Oxidative process is one of the most important routes for producing free radicals in food, drugs and even in living systems (Halliwel, 1994). It has been established that oxidative stress is among the major causative factors of many chronic and degeneration diseases including ageing, diabetes milletus, cancer, ischemic heart disease, neurodegenerative diseases and others (Younge and Woodsick, 2001),
but a great number of aromatics, medicinal spice and other plants contain chemical compounds exhibiting antioxidant properties. Antioxidants are compounds that inhibit oxidation. Oxidation is a chemical reaction that can produce free radicals, thereby leading to chain reactions that may damage the cells of organisms. Antioxidants such as thiols and ascorbic acid (vitamin C) terminate these reactions (Wikipedia, 2019).

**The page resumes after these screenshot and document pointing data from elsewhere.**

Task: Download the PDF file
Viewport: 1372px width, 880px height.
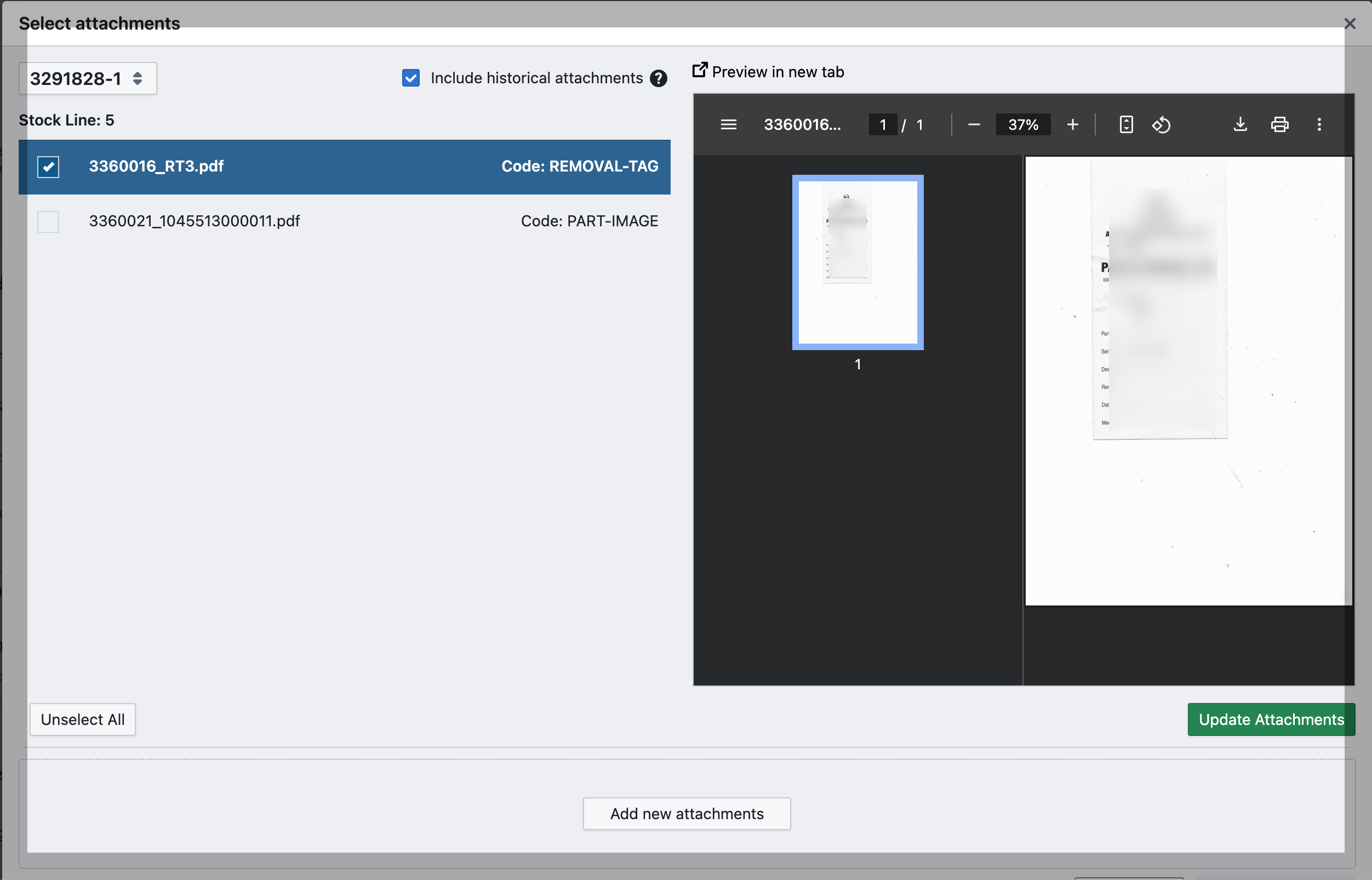Action: tap(1240, 124)
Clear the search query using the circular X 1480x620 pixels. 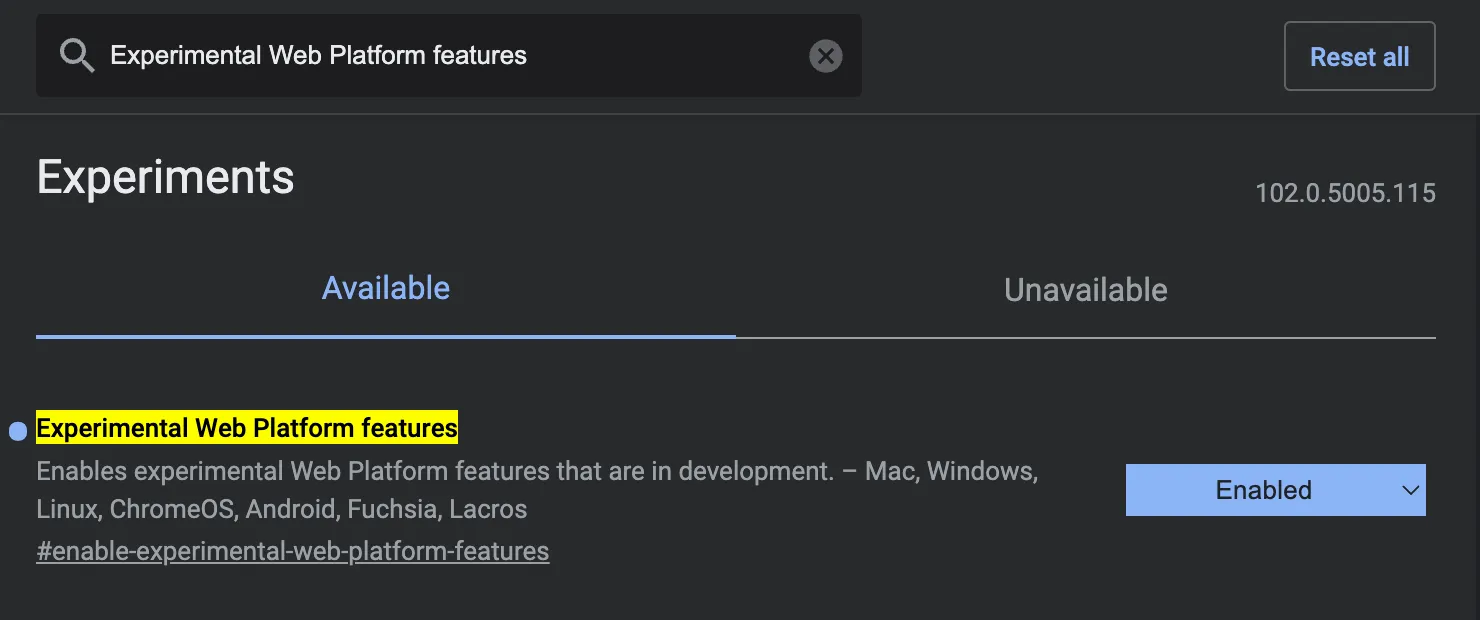tap(824, 55)
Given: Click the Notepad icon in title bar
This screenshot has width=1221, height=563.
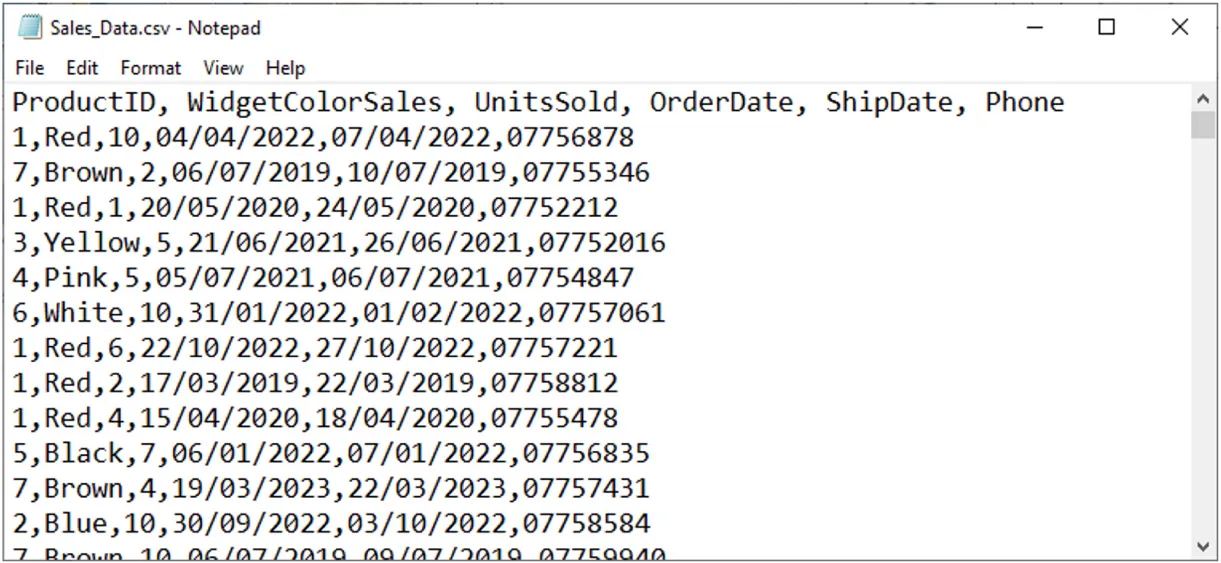Looking at the screenshot, I should click(30, 28).
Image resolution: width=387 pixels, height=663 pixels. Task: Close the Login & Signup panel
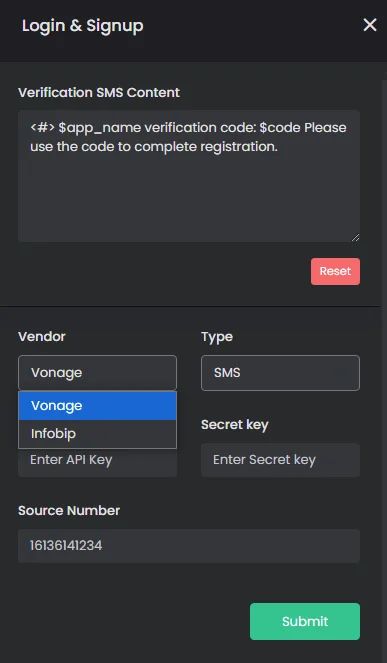370,25
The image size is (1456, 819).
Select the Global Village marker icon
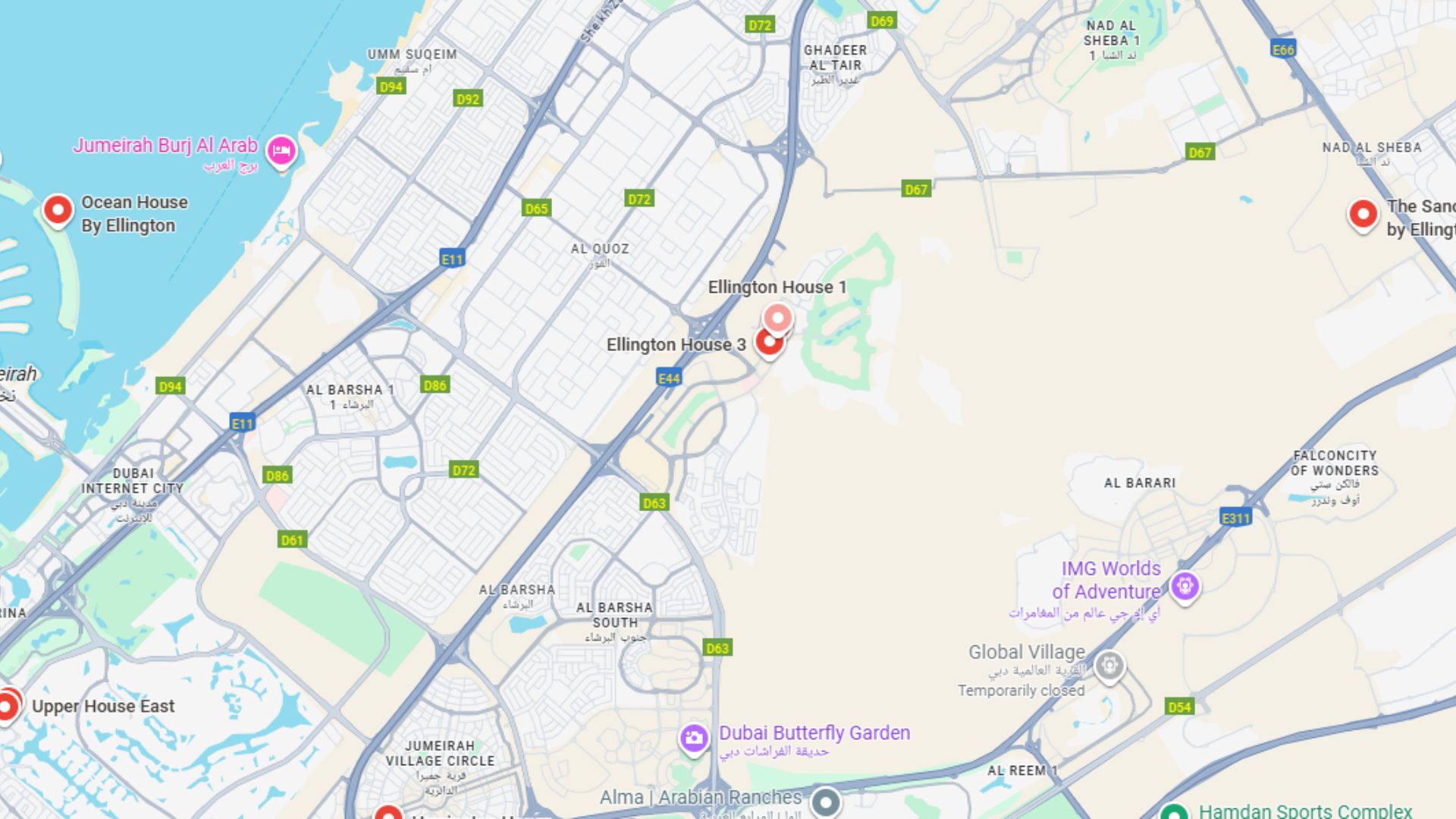[x=1109, y=667]
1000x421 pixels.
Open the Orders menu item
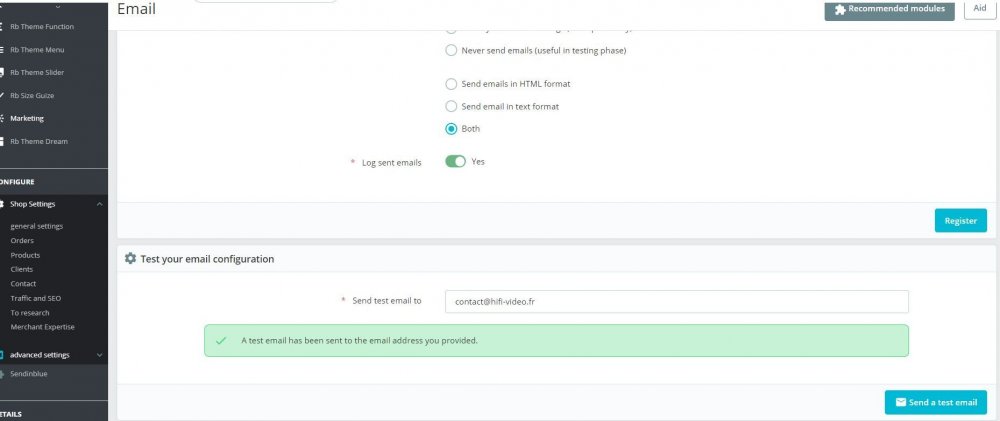22,241
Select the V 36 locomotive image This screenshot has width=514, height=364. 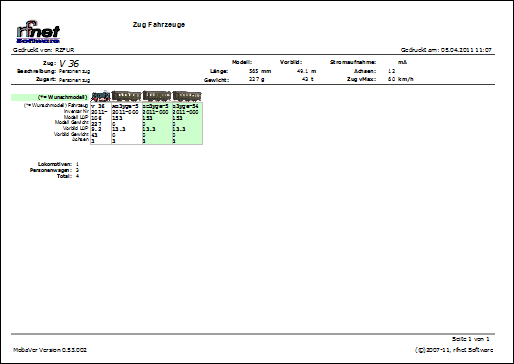101,96
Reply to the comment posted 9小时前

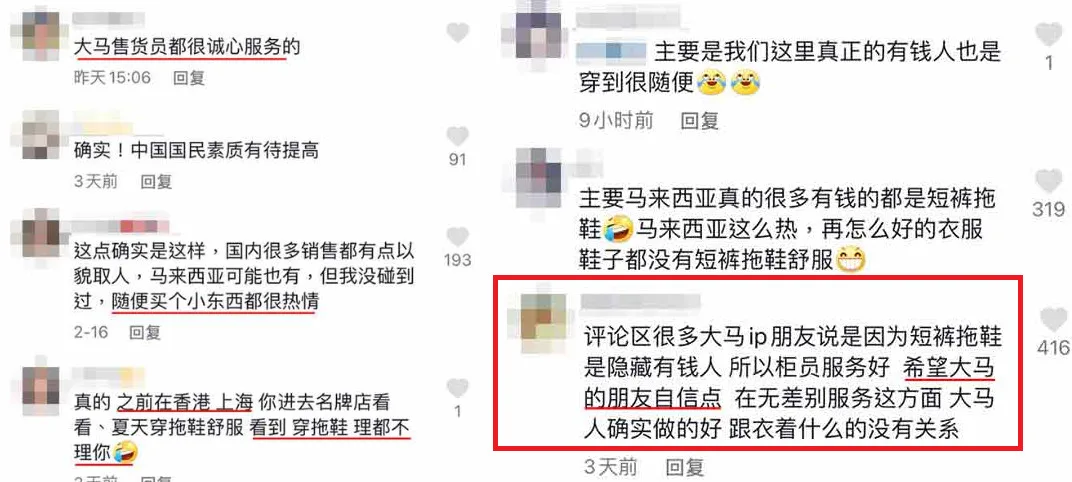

Depression is an effective disorder which results in a state of low mood and aversion to activities that can have a negative effect on a person’s thought, behavior, world view and physical wellbeing (American Psychiatric Association, 2013). Many psychiatric syndromes feature depressed mood as main symptom hence it has become a major global psychiatric problem (Pillemer, 2010). About 350 million people suffer from depression globally (WHO, 2012). People suffering from depression struggle with loss of energy and motivation, which influence their ability to be productive, making depression the leading cause of disability worldwide (Kessler, 2009). Treatment is varied but psychotherapy and pharmaceutical drug treatment are most commonly used. Pharmaceutical drug involves the use of antidepressant medications, which are based on neurotransmitters (naturally occurring endogenous neurochemicals) levels imbalance in the brain. Drug can influence mood/ behavior by altering neurotransmitters concentration in the brain hence the selection of antidepressant agent is based on the neurotransmitters that are thought to influence the symptoms of depression (Nutt,
2008). The Tricyclic Antidepressant (TAC), Selective Serotonin Reuptake Inhibitors (SSRI), Nor – Epinephrine Reuptake Inhibitors (NRI), “(DRI), and Serotonin-Nor-epinephrine Reuptake Inhibitors (SNRI) are the major classes of antidepressant used in pharmaceutical drug treatment (Millan, 2006). S. mombin is classified as an underutilized plant in Nigeria where it grows widely and as such, the associated health benefits are untapped. Based on the above evidences, the present study was designed to determine the antidepressant activity of the stem bark of the Nigerian grown S. mombin using the Forced Swim Test (FST) and Tail Suspension Test (TST).